As for me, I’m a (about to be) self-published writer, dabbling in and mixing many genres. The good thing about self-publishing is that you can cross platforms, you can write what you want to write, you can write for you or for your grandma or for your dog or for those ants that somehow keep finding a way to get into your kitchen and climb into the bowl of blueberries that you leave out on the counter. I mean, sure, you could put it in the fridge but for some reason you like your blueberries at room temperature even though that’s not even the point anymore. You just want to win the battle of the blueberries between you and the ants because you bought those blueberries for crying out loud. You are the one that went to the store and picked them out, checking them for any signs of mold and judging them on their freshness. Then you paid for them with your hard earned money. It surely wasn’t those sneaky, thieving ants that did all of that! I can destroy you in hundreds of different ways within my stories, ants. Don’t think that I won’t.

I live in Michigan with my beautiful and lovely wife, two fantastic-mean-the-world-to-me daughters, and a dog that is more like a piece of furniture that is also a trip hazard than a dog.

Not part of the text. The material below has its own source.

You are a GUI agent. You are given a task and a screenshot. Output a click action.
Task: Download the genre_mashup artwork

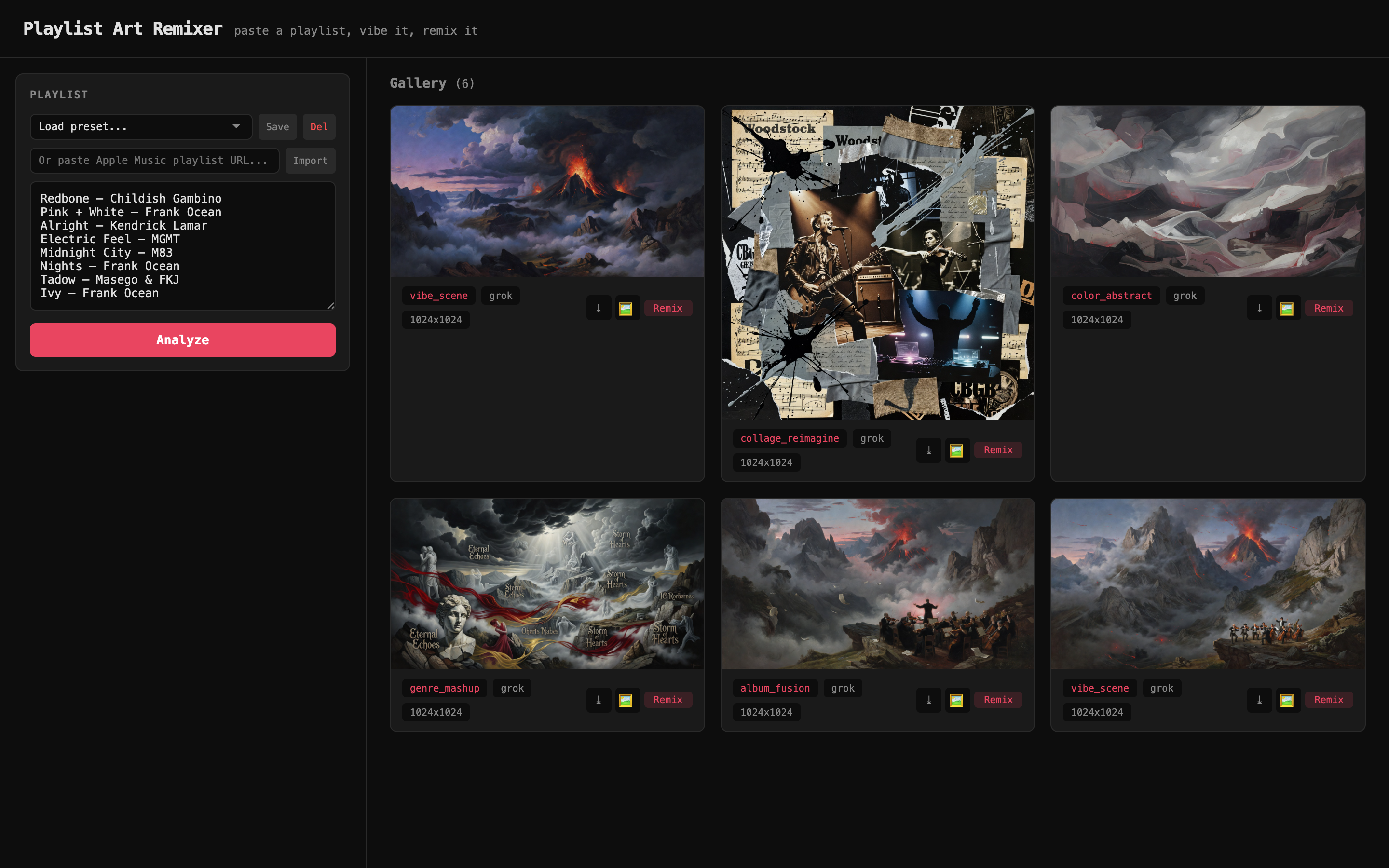(x=599, y=700)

Thanks so much for stopping by!

Hi! I’m new here, and so are you!

Welcome to my Author Page. I’m so glad you made it. Come on in. There’s not much happening around here yet because I just moved into this place. Give me a chance to unpack some of these boxes over here and I’m sure I’ll find something exciting for you soon. Oh, please don’t touch them. I have them stacked carefully and I don’t want…Hey! No peeking either! I gotta get organized first. No, I’m not mad at you. I could never be mad at you. Why, my heart would turn into peanut brittle and crack into a million pieces before I was mad at you. No, I don’t have any peanut brittle. I think there’s some leftover pizza and a bottle of most-likely-expired-mustard in the fridge, though, if you’re hungry. No, I’m not suggesting you put mustard on the pizza. You can if you want. I’m just letting you know what’s available if you’re hungry. Yes, I’m aware that sounds disgusting. Well, do you know of any other author page that offers food? Stephen King’s page gave you tacos? Well, go on over to Stephen King’s page then. No, I’m not mad at you. I already told you that I could never be mad at you, remember? I’m just saying, why not go on over to Stephen King’s page if you’re hungry, grab some tacos, and then head back here and we’ll hang out some more? And bring me some Stephen-King-author-page tacos, won’t you? We’ll both feel better with some food in our bellies. But please, do come back. I’m hopeful there will be some cool stuff going on around here once I start getting some of these boxes unpacked. Also, I’m hungry and I’m looking forward to those tacos. I’d probably get sick if I squirt some old mustard on that leftover pizza I have in the fridge. Then it’d just take me longer to get to these boxes. It’s hard to unpack when you’re tethered to a toilet or stuck at urgent care. Alright, tacos first and then it’s time to get to work.

See you soon! Oh, and make sure to get extra guac. And something to drink, too. Or else we will be washing down those tacos with that old mustard. I don’t think WordPress has turned on my water yet.